Extracted information START
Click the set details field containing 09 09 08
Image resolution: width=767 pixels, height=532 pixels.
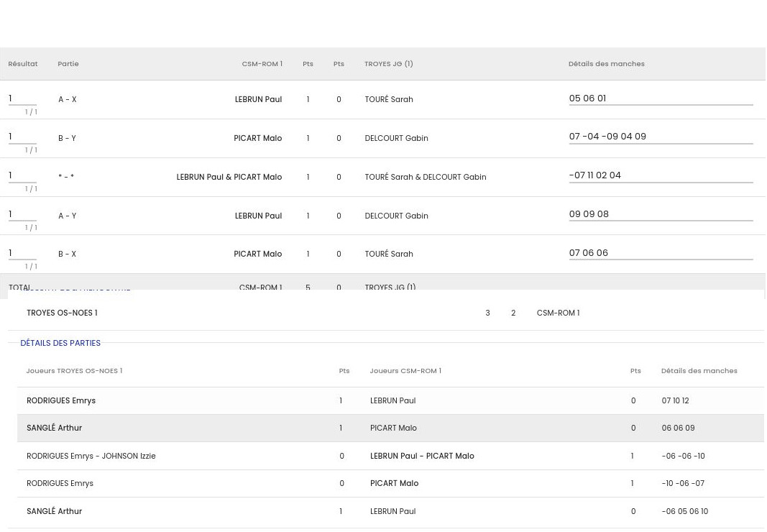[x=660, y=214]
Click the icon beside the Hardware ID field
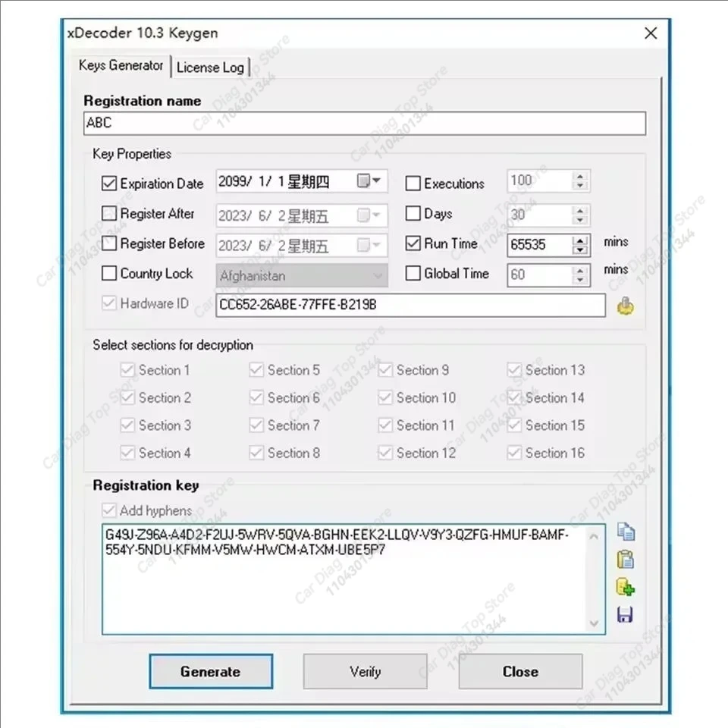 click(x=624, y=305)
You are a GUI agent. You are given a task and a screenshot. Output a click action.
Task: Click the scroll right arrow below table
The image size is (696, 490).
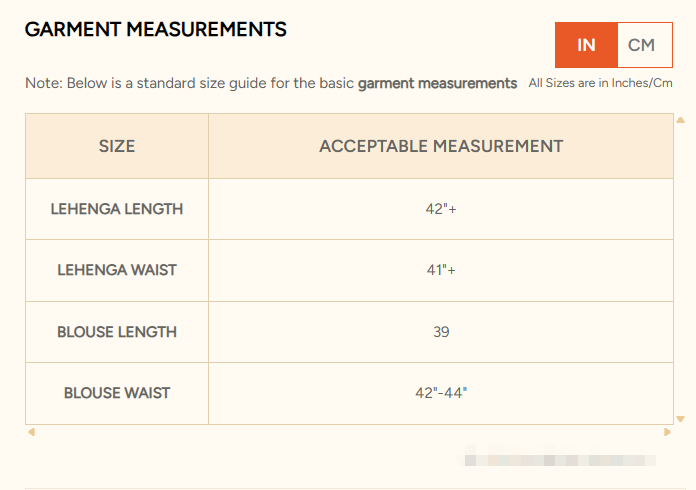click(667, 432)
Extracted information END
- _Action item_
Word for word, copy every line of the data, excluding any pictures.

- _Written answer_
Click the set details field containing 09 09 08
Image resolution: width=767 pixels, height=532 pixels.
[x=660, y=214]
Click the icon beside the Hardware ID field
 click(x=624, y=305)
You are a GUI agent. You are given a task and a screenshot. Output a click action.
Task: Click the scroll right arrow below table
The image size is (696, 490).
click(667, 432)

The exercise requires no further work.